▸ Problem description: From the line below containing "759x351 pixels." to the final line, print each line exactly as written. No pictures belong in the copy.

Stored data
*** Begin section ***

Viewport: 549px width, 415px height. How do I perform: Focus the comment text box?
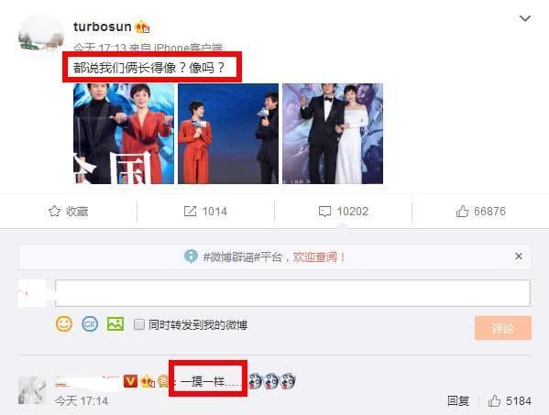click(x=292, y=293)
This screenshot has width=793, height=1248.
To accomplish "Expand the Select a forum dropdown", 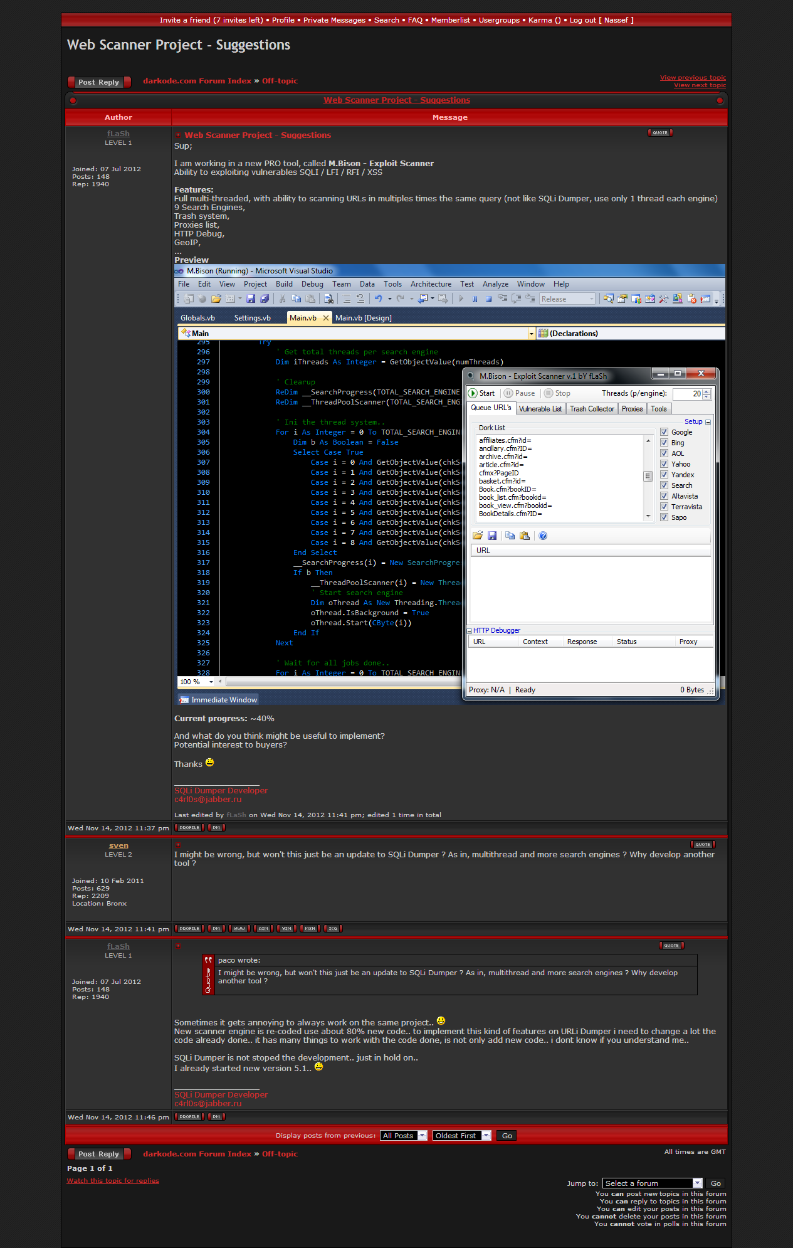I will pyautogui.click(x=652, y=1183).
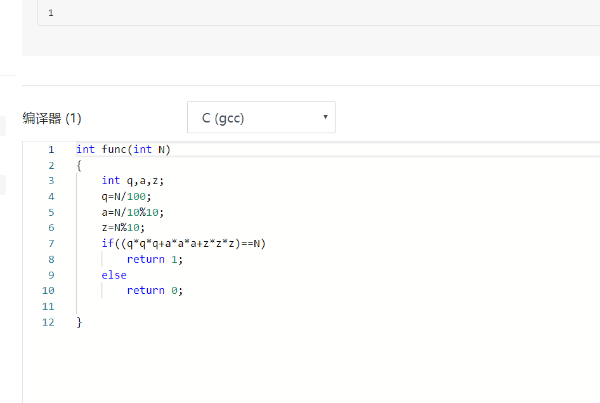Click the closing brace on line 12
The height and width of the screenshot is (403, 600).
tap(79, 322)
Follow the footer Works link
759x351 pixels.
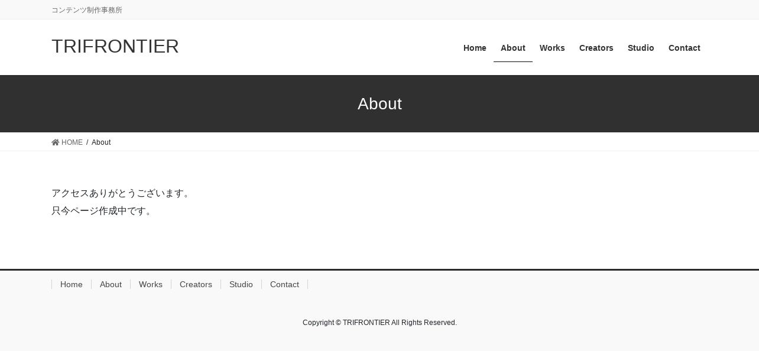click(151, 284)
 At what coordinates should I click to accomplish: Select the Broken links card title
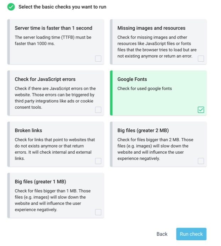(28, 130)
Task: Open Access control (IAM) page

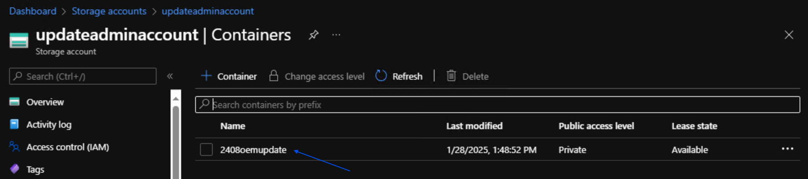Action: point(67,147)
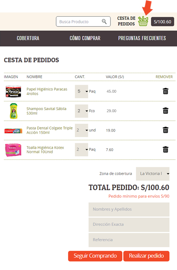The image size is (177, 270).
Task: Open the Cobertura menu item
Action: click(x=28, y=38)
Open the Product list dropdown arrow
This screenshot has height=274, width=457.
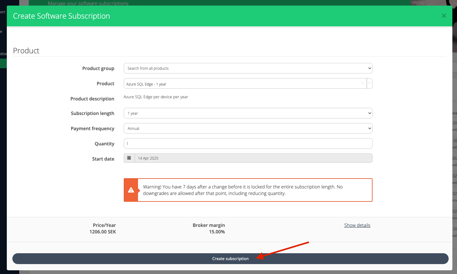point(369,83)
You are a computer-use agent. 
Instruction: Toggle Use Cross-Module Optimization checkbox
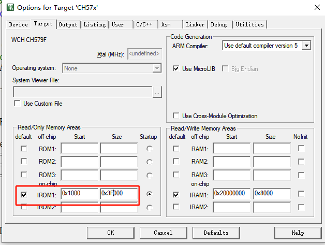click(176, 116)
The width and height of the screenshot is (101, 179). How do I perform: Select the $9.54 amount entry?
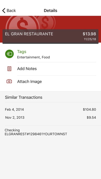[x=91, y=118]
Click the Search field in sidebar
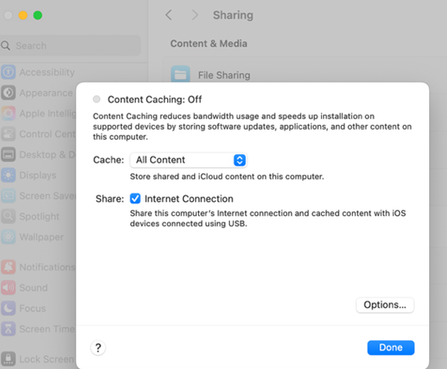Image resolution: width=447 pixels, height=369 pixels. (x=70, y=46)
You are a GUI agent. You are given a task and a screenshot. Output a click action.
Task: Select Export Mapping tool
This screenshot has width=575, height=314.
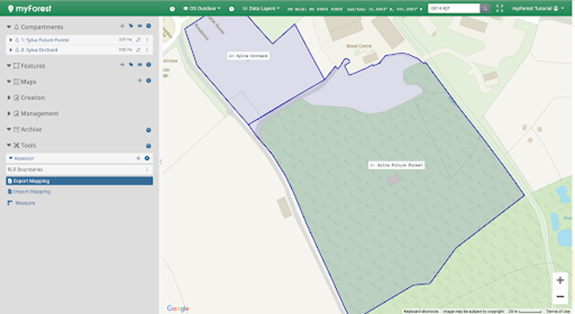coord(31,181)
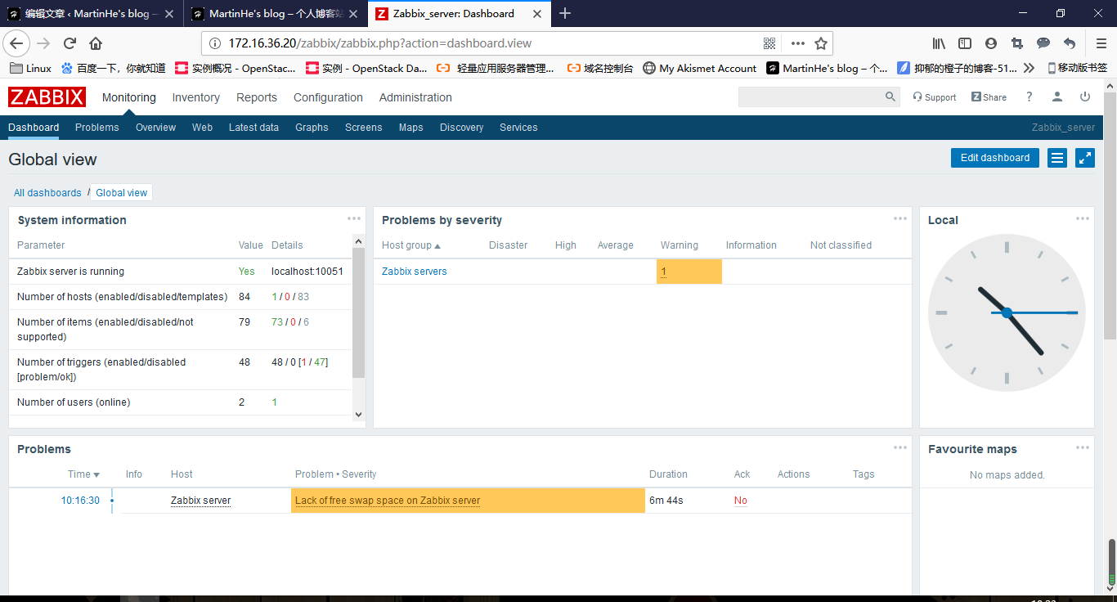Image resolution: width=1117 pixels, height=602 pixels.
Task: Click the Zabbix logo icon
Action: pyautogui.click(x=47, y=97)
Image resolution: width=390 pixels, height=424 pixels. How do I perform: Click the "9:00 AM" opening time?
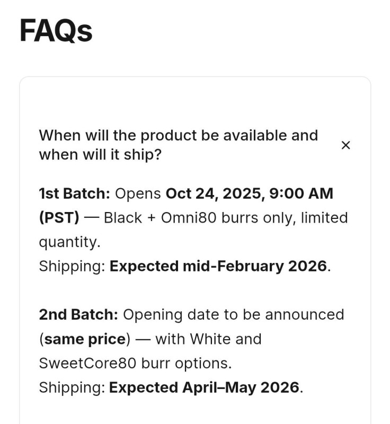(302, 193)
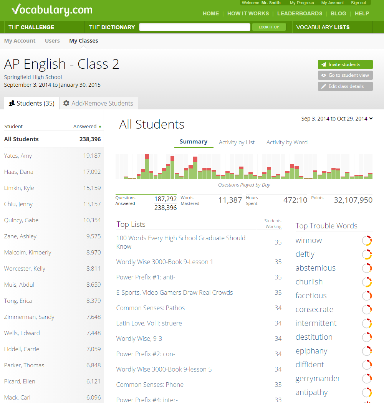Switch to Add/Remove Students tab

98,103
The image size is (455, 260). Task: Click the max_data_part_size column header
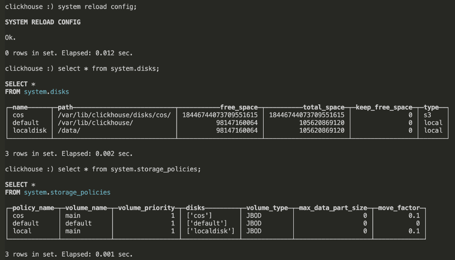click(333, 208)
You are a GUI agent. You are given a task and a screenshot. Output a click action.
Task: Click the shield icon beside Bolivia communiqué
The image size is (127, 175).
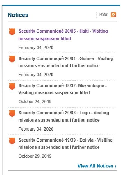12,141
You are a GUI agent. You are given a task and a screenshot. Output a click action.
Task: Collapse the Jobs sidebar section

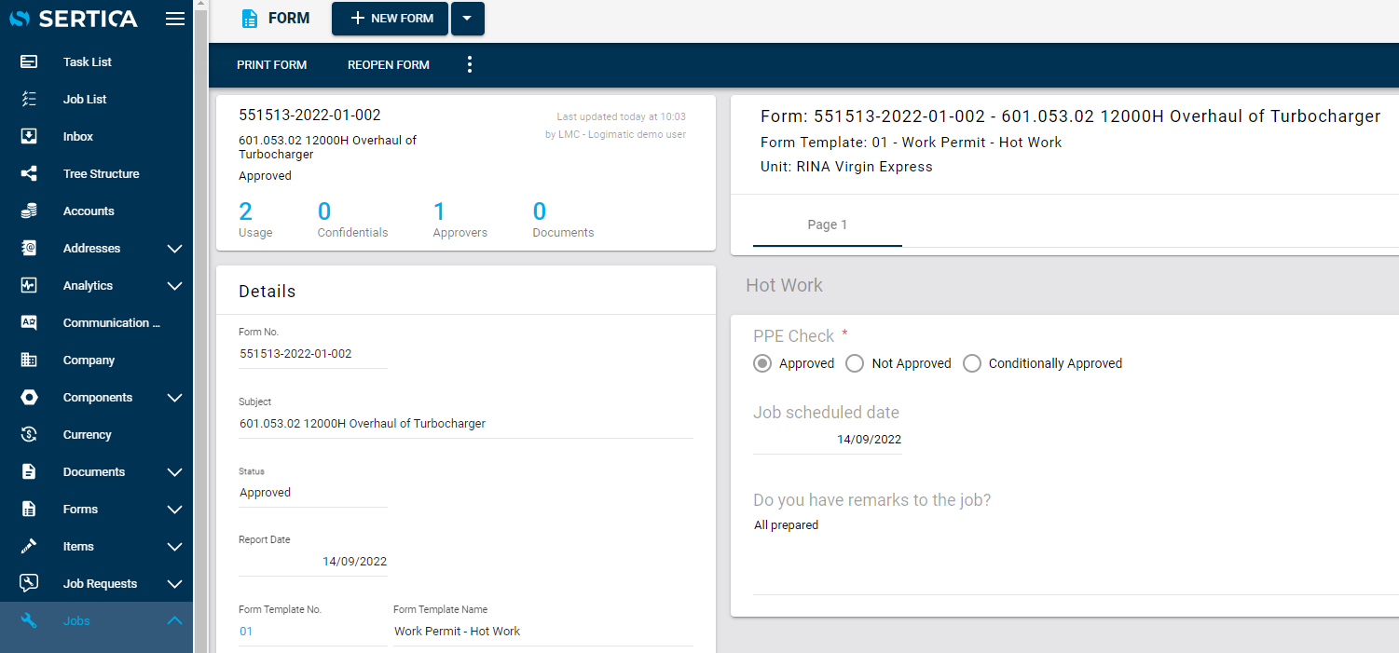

*** End section ***

▸ Answer to the problem:
759x351 pixels.
click(151, 284)
 At what coordinates should I click to accomplish: Select the Broken links card title
(28, 130)
Task: Open Access control (IAM) page

Action: point(67,147)
The image size is (177, 270).
Task: Open the Cobertura menu item
Action: click(x=28, y=38)
Open the Product list dropdown arrow
This screenshot has height=274, width=457.
point(369,83)
You are a computer-use agent. 
Instruction: Toggle Use Cross-Module Optimization checkbox
click(176, 116)
The width and height of the screenshot is (101, 179). How do I perform: Select the $9.54 amount entry?
[x=91, y=118]
Click the Search field in sidebar
Image resolution: width=447 pixels, height=369 pixels. (x=70, y=46)
You are a GUI agent. You are given a task and a screenshot. Output a click action.
Task: Select Export Mapping tool
This screenshot has width=575, height=314.
coord(31,181)
Image resolution: width=1117 pixels, height=602 pixels.
Task: Click the Zabbix logo icon
Action: pyautogui.click(x=47, y=97)
Image resolution: width=390 pixels, height=424 pixels. How do I perform: Click the "9:00 AM" opening time?
(302, 193)
Switch to Add/Remove Students tab

98,103
The image size is (455, 260). Task: Click the max_data_part_size column header
click(333, 208)
You are a GUI agent. You are given a task and a screenshot. Output a click action.
Task: Click the shield icon beside Bolivia communiqué
The image size is (127, 175).
12,141
You are a GUI agent. You are given a task and a screenshot. Output a click action.
Task: Collapse the Jobs sidebar section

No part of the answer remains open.